**About this exercise**
Take the line that contains "The image size is (725, 1282)." as the start and the last line of the entries as the end, and print both and everything between them exactly, without the pictures.

┌──

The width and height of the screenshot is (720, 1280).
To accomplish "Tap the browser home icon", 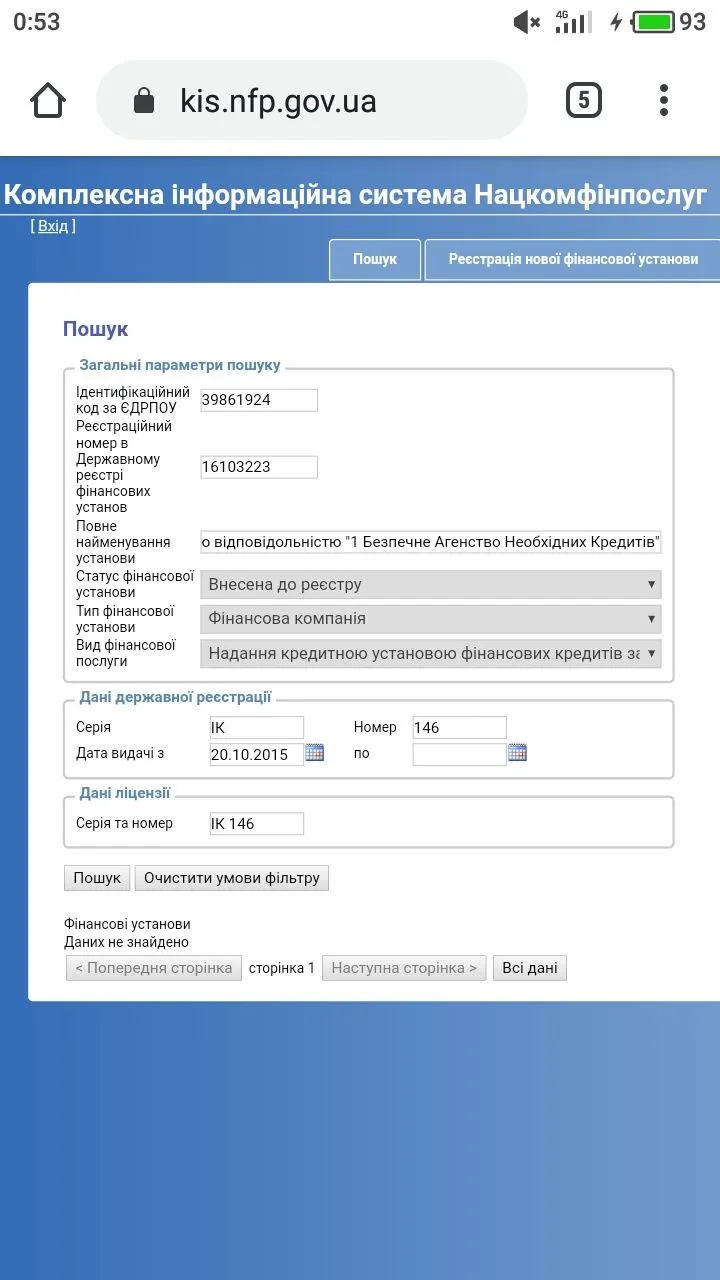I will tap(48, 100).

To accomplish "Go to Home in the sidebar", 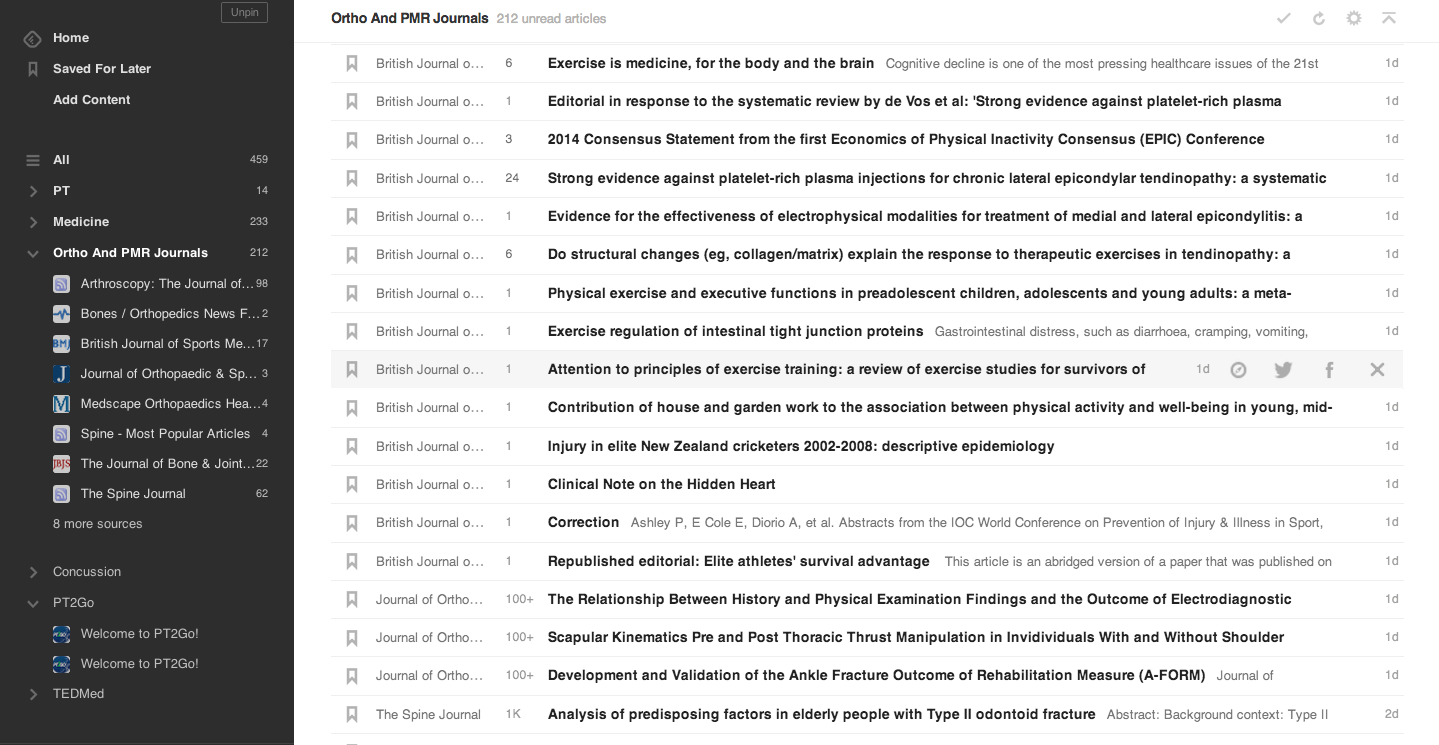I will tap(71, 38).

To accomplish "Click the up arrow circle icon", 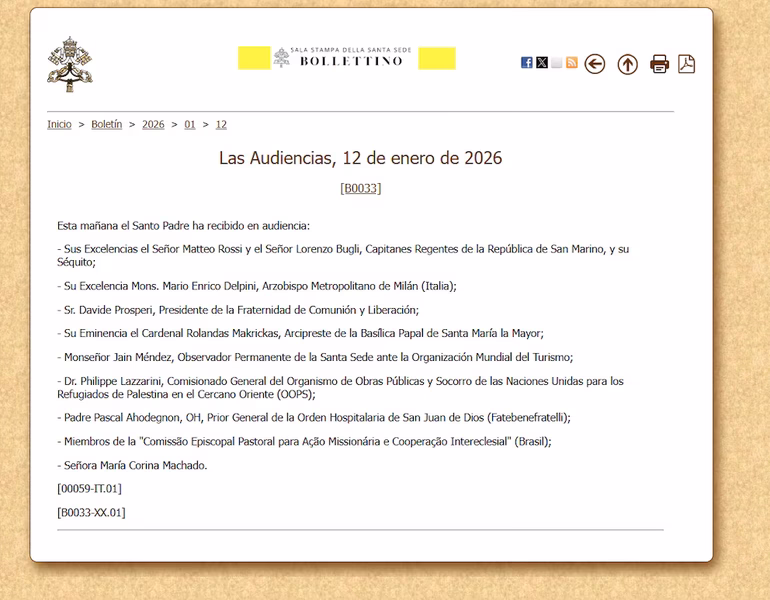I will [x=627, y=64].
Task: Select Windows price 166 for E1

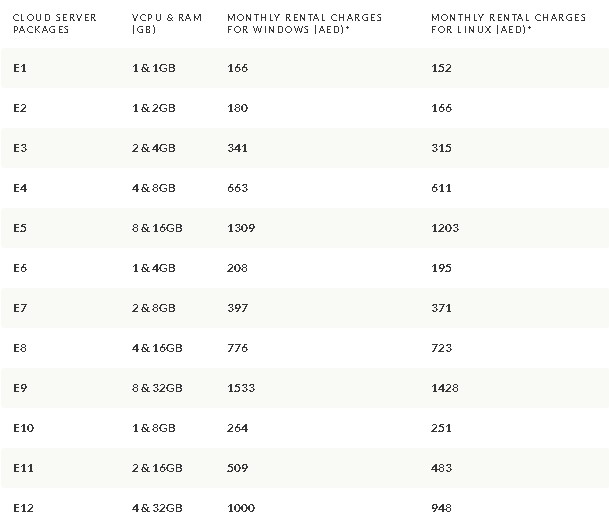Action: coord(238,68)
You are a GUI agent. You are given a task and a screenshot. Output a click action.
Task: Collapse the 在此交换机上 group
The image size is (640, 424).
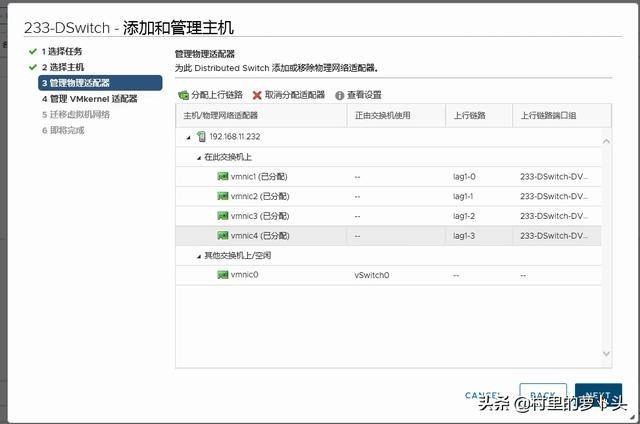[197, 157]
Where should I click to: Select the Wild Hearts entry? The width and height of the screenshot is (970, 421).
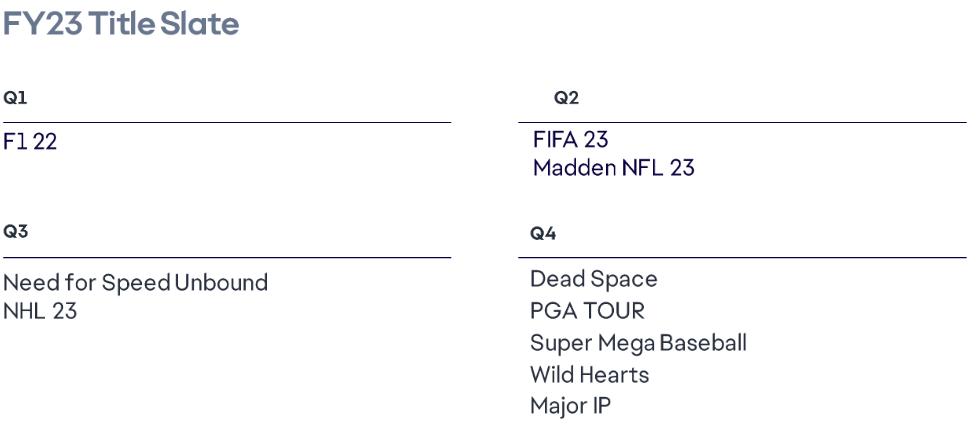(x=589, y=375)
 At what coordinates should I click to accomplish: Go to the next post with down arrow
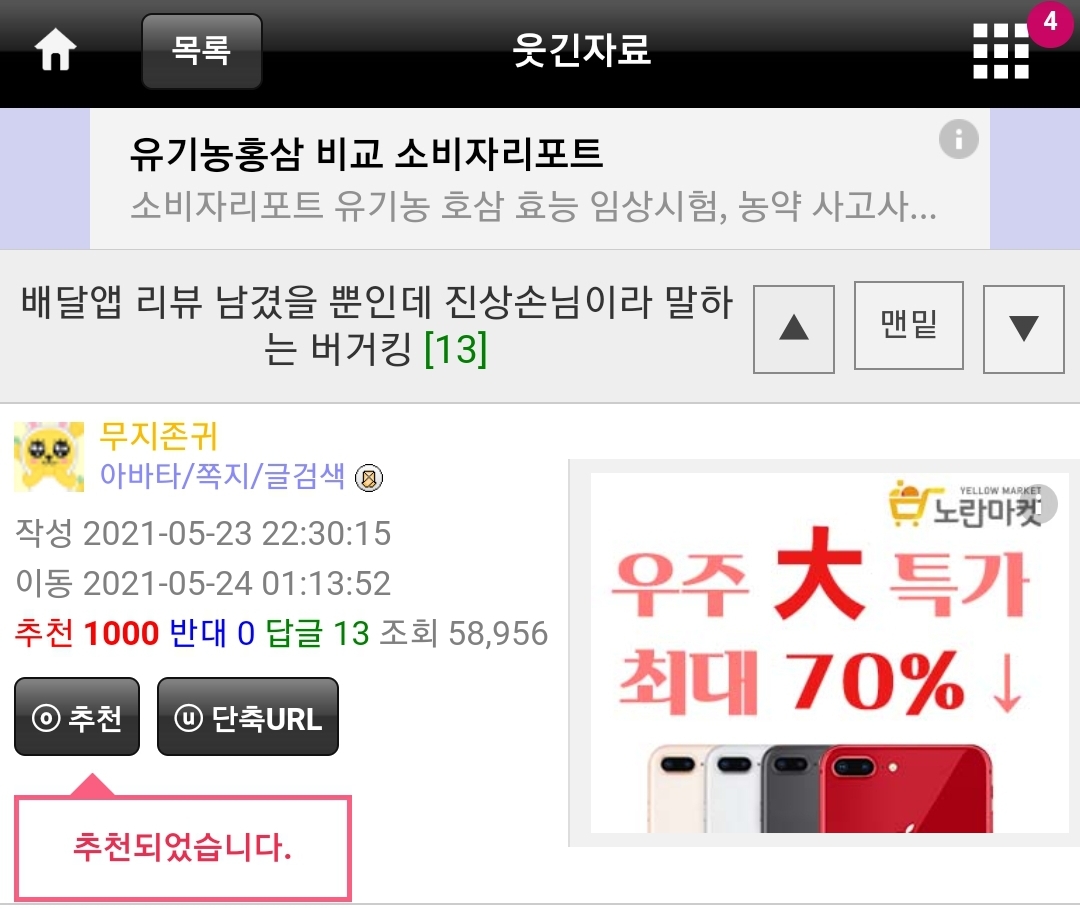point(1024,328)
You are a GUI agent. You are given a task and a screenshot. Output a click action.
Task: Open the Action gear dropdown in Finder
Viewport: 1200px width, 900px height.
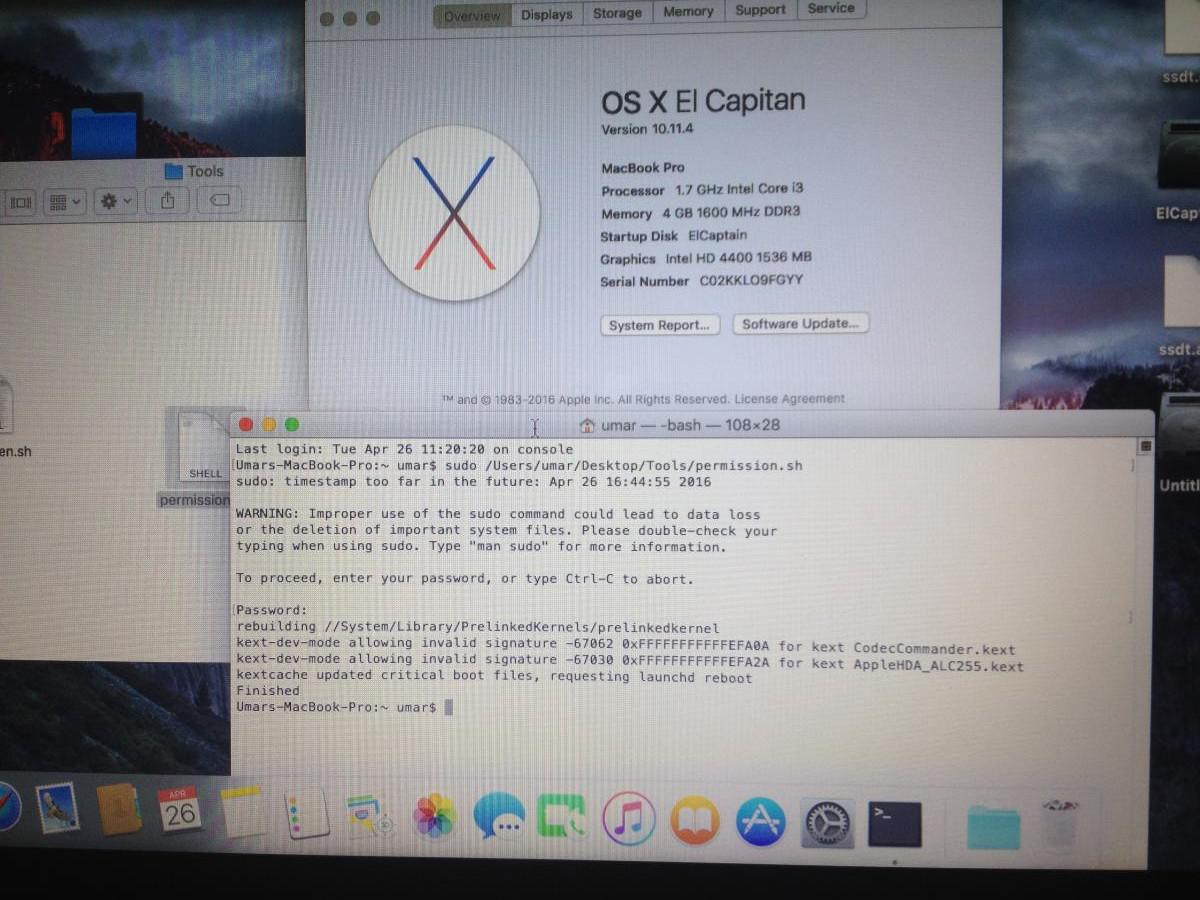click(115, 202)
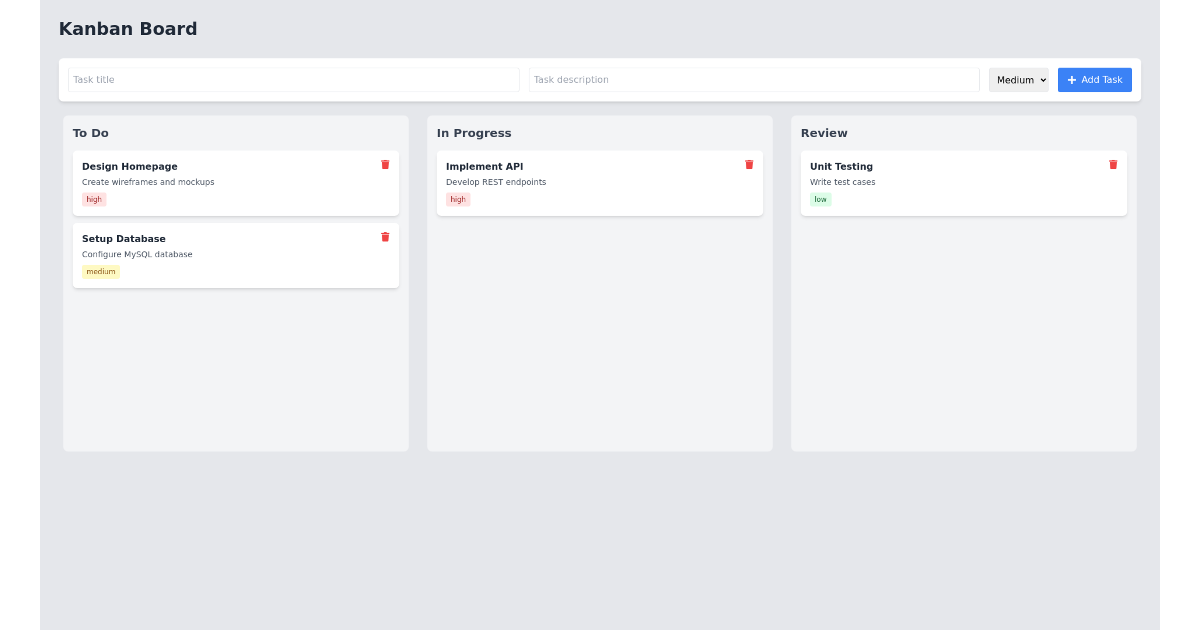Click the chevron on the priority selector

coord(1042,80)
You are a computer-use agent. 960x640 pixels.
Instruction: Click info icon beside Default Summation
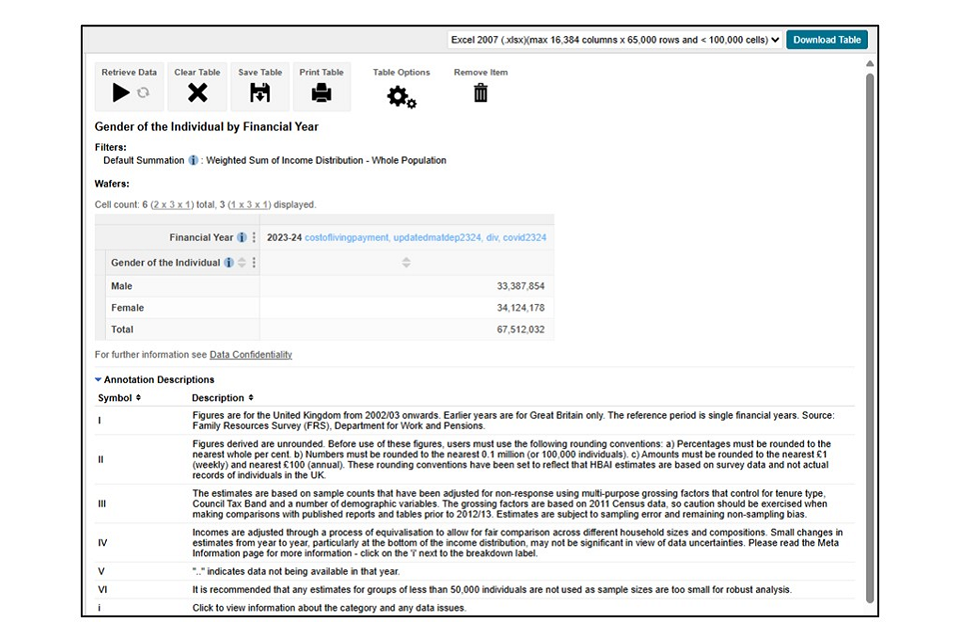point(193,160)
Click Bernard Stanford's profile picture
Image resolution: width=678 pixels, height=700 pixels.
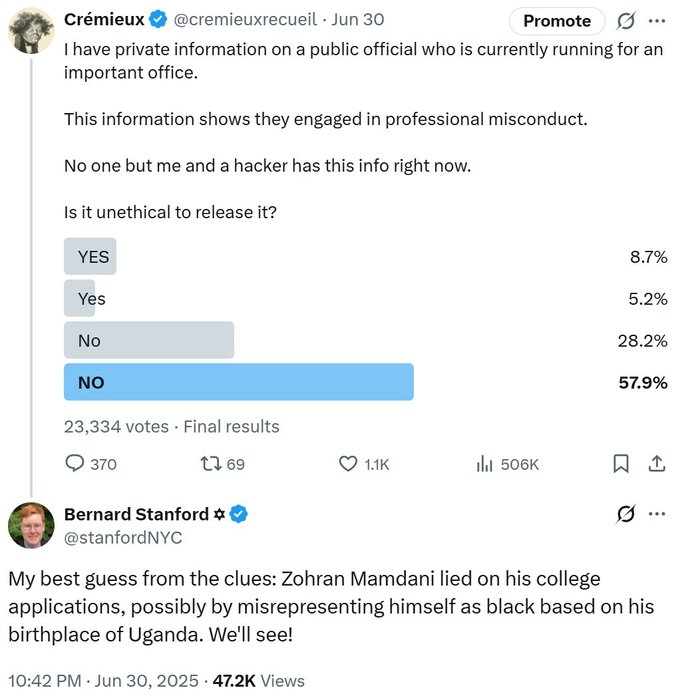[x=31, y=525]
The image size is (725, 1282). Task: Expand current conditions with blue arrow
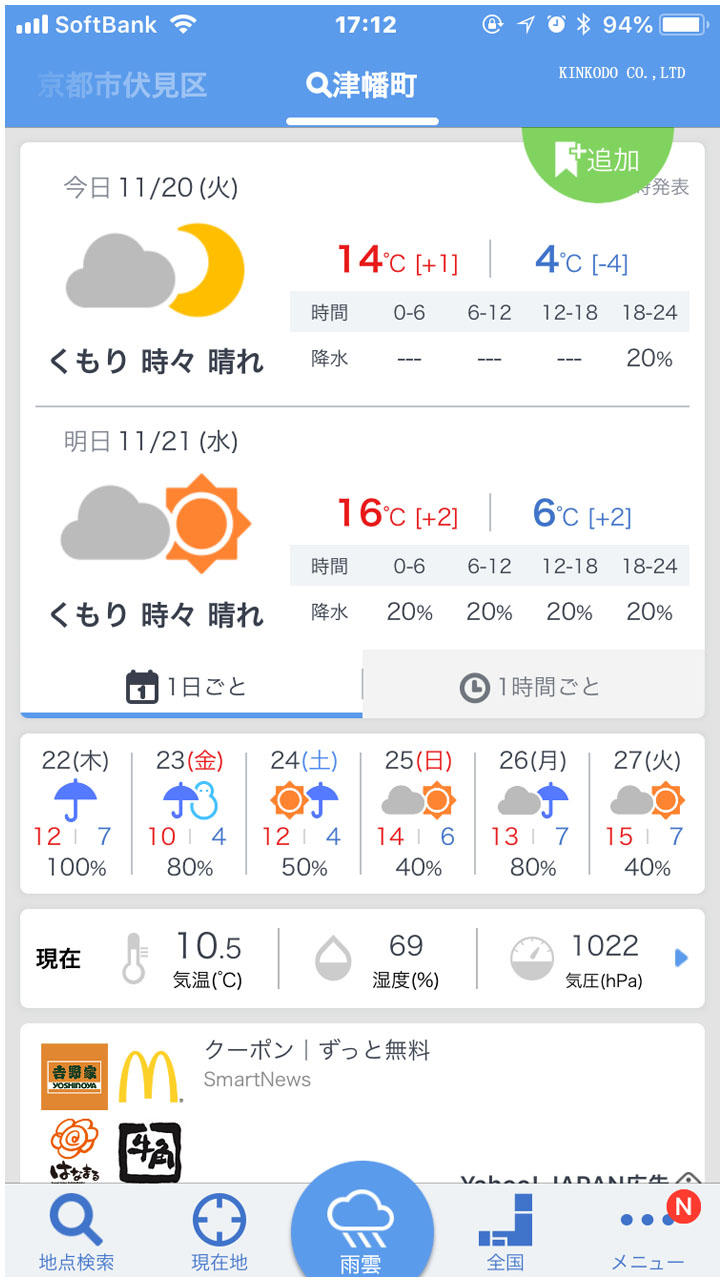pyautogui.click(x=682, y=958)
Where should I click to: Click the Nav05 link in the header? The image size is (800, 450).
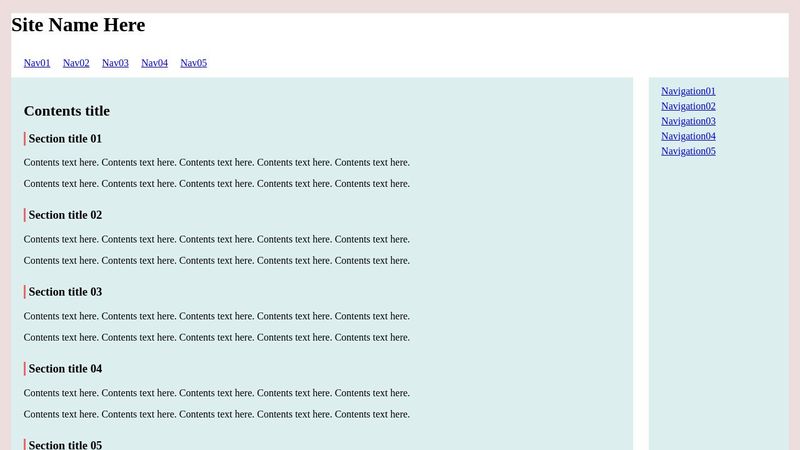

└──

**Your response**
The image size is (725, 1282). Task: Expand current conditions with blue arrow
pyautogui.click(x=682, y=958)
Where should I click to: Click the Nav05 link in the header? The image size is (800, 450).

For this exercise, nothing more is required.